調査会社の米Gartnerは米国時間2009年2月2日,クラウド・コンピューティング市場について分析した結果を発表した。それによると,同市場は成長期にあり,高い可能性を持っているが,クラウド・アプリケーションのインフラ技術が成熟するまで7年を要するとしている。

 Gartnerは,SaaSソリューション構築の基盤となるSEAP(サービス対応アプリケーション・プラットフォーム)技術が今後数年間で成熟すると予測。これに伴い,クラウド・コンピューティング市場が3段階で発展すると見ている。

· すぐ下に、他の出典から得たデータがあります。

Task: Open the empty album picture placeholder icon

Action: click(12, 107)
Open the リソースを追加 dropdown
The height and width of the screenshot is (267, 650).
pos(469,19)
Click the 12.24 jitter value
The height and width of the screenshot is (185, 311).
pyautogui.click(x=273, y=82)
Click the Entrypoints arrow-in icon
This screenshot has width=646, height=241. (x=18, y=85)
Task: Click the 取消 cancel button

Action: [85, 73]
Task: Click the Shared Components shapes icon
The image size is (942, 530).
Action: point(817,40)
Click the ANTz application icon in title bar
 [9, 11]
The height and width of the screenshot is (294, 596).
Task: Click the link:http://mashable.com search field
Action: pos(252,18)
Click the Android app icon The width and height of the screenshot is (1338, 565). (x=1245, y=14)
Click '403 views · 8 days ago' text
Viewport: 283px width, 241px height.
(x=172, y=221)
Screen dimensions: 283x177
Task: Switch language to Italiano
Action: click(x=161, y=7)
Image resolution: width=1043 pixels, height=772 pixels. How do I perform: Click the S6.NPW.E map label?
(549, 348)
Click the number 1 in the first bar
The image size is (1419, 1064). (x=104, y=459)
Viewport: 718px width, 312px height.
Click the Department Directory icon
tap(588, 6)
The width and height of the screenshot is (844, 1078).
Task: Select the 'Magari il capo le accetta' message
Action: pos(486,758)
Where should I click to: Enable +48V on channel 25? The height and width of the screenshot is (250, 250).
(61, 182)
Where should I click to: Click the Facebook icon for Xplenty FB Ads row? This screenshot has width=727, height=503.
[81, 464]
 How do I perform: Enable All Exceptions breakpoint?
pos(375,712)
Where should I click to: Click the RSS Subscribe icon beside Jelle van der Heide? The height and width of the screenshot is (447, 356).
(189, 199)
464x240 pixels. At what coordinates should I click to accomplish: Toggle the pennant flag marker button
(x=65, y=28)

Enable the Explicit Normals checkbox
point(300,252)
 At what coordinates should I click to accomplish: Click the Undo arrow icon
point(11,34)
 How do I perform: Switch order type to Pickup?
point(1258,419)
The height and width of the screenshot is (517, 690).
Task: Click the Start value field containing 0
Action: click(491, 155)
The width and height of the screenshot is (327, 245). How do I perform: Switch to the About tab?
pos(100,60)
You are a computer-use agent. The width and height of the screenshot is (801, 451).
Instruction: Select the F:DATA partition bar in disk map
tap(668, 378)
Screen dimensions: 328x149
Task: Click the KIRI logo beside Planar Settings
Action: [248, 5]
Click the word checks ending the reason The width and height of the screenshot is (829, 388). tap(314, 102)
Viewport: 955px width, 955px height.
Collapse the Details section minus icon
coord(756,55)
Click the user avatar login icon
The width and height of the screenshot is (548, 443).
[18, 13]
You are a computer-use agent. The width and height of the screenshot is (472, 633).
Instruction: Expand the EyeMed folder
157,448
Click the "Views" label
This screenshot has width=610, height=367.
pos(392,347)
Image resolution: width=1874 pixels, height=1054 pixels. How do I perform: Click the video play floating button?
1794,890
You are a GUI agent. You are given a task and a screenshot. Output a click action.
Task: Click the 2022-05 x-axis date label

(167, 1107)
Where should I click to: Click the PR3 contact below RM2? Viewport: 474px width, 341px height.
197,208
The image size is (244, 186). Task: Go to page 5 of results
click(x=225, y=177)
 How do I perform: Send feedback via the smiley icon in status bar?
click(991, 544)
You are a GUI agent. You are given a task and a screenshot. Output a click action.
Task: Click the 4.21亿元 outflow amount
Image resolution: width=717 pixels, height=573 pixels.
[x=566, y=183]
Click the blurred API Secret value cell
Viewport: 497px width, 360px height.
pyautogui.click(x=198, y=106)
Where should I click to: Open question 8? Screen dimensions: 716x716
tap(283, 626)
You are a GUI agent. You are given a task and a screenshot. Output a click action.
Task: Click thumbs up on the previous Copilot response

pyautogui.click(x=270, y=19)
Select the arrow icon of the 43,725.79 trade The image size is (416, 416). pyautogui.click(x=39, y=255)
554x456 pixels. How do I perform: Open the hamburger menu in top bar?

 第1フェーズ(2007~2011年)は市場の発展段階。技術的に積極的なアプリケーション開発組織が限定的なプロジェクトとしてクラウド・コンピューティングに注目する。この時期は,市場が成熟し始め,一部のベンダー・グループによって支配されるようになる。

 第2フェーズ(2010~2013年)は市場統合の段階となる。新しいベンダーが急増するが,市場における淘汰も進む。この段階では,クラウド・コンピューティングが主流のアプリケーション開発組織にとって魅力のある技術となる。SEAP技術は,2013年までに多くのGlobal 2000企業のアプリケーション開発において優先される選択肢となるが,独占的な選択肢とはならない。

 第3フェーズ(2012~2015年以降)では,クラウド・コンピューティングがコモディティ化され,多くのアプリケーション開発組織で優先されるソリューションとなる。2013年には市場が少数の大規模SEAPプロバイダによって支配されるようになる。これらの企業は,主に過去5年間に開発してきたプロプライエタリ技術を利用するが,これらの技術は異なるベンダーのソリューションを連携させるアプリケーション・プログラミング・インタフェースをサポートするようになるという。

 また,プロプライエタリとオープンなSEAP技術の競争が激化し,2014年までに複数のオープンソースのSEAPソフトウエア・スタックが支持されるようになる。2015年以降,SEAP市場ではこれらのオープンソースSEAPのシェアが徐々に拡大するとGartnerは予測する。